Canadian Manufacturers & Exporters (CME) sees some positive measures in the BC budget but is more concerned by what is not included.
“The word manufacturing is rarely used in the budget document,” said Andrew Wynn-Williams, Divisional Vice-President of CME, “There are some measures that could support our industry, but details are vague at best. It seems there are plans to grow expenditures and grow the debt but little for growing the economy.”
British Columbia is a high-cost manufacturing environment, and the industry is facing supply chain costs, inflationary pressures and other issues. CME has consistently advocated for a comprehensive manufacturing strategy that would mitigate those costs and help industry to capitalize on BC’s advantages. Tactical measures have been taken and are important, but they need to be placed in the context of a broader strategy.

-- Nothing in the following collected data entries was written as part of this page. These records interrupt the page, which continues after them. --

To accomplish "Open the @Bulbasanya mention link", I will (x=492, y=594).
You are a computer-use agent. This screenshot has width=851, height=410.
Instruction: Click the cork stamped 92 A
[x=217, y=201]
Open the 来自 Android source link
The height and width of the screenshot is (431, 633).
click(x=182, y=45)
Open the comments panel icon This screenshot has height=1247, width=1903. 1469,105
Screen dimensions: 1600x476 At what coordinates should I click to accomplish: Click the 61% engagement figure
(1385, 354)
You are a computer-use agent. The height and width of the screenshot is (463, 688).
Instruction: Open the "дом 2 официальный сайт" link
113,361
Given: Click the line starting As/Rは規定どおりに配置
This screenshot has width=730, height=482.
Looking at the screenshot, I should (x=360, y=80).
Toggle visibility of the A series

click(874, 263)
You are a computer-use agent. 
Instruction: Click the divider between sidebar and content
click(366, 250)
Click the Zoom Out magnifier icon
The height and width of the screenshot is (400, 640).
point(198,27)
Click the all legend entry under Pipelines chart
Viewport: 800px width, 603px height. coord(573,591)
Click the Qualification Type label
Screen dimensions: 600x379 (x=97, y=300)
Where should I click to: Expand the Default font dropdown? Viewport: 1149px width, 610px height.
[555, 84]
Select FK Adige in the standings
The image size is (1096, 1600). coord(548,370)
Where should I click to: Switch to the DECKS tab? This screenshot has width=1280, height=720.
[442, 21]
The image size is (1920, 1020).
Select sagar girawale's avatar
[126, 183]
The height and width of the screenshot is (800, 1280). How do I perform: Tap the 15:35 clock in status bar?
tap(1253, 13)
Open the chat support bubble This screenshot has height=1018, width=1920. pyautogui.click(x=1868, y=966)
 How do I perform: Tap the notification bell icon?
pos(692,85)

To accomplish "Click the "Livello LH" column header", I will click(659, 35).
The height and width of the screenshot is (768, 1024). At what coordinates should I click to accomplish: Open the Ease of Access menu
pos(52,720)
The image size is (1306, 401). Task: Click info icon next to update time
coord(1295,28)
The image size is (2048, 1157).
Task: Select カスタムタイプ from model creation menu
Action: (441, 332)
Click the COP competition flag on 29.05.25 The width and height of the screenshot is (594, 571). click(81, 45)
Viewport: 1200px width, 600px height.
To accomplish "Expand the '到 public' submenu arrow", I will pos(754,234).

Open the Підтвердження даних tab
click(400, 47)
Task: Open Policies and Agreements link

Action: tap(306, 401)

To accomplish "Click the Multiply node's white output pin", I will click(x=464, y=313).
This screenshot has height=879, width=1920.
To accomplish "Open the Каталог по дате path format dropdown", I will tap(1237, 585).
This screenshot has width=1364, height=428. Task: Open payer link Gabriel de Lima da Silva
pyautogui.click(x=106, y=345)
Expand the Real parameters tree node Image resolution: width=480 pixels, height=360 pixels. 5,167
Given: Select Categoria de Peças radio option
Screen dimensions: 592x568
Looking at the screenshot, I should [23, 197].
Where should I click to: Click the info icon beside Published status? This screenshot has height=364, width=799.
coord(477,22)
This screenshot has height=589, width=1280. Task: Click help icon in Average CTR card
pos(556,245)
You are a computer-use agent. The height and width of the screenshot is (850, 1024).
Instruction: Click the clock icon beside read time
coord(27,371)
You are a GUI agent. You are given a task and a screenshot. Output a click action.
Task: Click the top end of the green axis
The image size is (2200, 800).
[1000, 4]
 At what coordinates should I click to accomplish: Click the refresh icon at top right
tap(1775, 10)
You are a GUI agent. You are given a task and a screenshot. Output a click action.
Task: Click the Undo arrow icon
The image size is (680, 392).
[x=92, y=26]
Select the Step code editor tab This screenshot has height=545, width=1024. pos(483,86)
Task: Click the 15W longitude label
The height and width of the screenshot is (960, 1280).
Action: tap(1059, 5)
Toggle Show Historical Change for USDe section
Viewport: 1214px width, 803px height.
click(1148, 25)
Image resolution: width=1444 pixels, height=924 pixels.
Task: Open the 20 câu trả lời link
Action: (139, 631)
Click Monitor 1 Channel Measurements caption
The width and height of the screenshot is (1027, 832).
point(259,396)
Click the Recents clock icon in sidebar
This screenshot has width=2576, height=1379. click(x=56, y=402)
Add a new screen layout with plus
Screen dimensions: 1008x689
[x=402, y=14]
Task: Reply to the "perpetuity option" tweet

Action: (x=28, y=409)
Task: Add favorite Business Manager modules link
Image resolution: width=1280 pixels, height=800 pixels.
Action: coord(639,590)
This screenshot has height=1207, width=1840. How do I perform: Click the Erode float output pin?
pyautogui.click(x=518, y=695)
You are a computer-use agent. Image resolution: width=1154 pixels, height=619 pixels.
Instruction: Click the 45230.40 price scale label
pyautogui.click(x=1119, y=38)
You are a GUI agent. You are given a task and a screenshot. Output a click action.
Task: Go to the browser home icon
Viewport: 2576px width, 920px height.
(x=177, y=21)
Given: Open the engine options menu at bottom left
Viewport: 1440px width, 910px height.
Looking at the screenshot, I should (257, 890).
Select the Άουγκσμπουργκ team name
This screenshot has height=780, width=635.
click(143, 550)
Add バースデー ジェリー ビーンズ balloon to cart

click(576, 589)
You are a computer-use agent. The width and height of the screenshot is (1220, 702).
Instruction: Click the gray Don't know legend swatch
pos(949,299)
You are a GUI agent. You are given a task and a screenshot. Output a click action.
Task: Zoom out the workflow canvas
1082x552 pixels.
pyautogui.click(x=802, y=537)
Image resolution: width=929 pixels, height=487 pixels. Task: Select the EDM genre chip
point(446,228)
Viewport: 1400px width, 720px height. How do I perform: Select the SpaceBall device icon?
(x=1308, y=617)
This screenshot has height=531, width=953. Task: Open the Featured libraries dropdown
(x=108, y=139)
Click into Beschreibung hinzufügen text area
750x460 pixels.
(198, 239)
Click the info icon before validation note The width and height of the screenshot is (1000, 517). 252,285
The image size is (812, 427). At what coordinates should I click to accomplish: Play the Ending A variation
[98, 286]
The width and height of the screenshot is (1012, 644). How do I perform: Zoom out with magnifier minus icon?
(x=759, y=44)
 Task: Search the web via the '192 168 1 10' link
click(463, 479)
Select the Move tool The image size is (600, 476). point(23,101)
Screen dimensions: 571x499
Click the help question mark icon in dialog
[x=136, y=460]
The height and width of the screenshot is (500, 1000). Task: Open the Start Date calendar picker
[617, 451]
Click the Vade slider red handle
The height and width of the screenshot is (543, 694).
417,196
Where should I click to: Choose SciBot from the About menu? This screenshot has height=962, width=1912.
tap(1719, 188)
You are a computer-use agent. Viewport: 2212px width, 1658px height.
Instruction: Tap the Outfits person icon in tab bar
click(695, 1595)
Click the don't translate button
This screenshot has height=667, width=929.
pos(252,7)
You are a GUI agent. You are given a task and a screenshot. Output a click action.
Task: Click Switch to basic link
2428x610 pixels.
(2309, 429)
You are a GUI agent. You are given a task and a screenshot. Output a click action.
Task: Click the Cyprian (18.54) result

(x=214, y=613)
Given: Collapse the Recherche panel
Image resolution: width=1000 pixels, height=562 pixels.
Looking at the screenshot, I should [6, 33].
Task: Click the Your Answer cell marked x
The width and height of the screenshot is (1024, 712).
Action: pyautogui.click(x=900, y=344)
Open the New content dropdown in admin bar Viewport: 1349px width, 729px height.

The tactical measures CME was pleased to see include the Future Ready Skills Plan. New training seats, short term skills training, speedier recognition of foreign credentials, and support funding for SMEs to address these challenges are all measures that we look forward to working with government to implement and support.
CME is also looking forward to consulting with government on the new carbon pricing system. At this point, the government’s programming to help industry adapt and reduce carbon does not apply to most manufacturers. The move to revise the system creates an opportunity to provide better support on carbon issues to BC’s important light manufacturing industry.
“Government had some strong short-term, post-pandemic recovery programs for manufacturers,” continued Mr. Wynn-Williams. “In addition, the Manufacturing Jobs Grant program announced last month is also much appreciated. But these isolated tactical measures need strategic context. In other words, these are great tools, but we still need a toolbox to put them in.”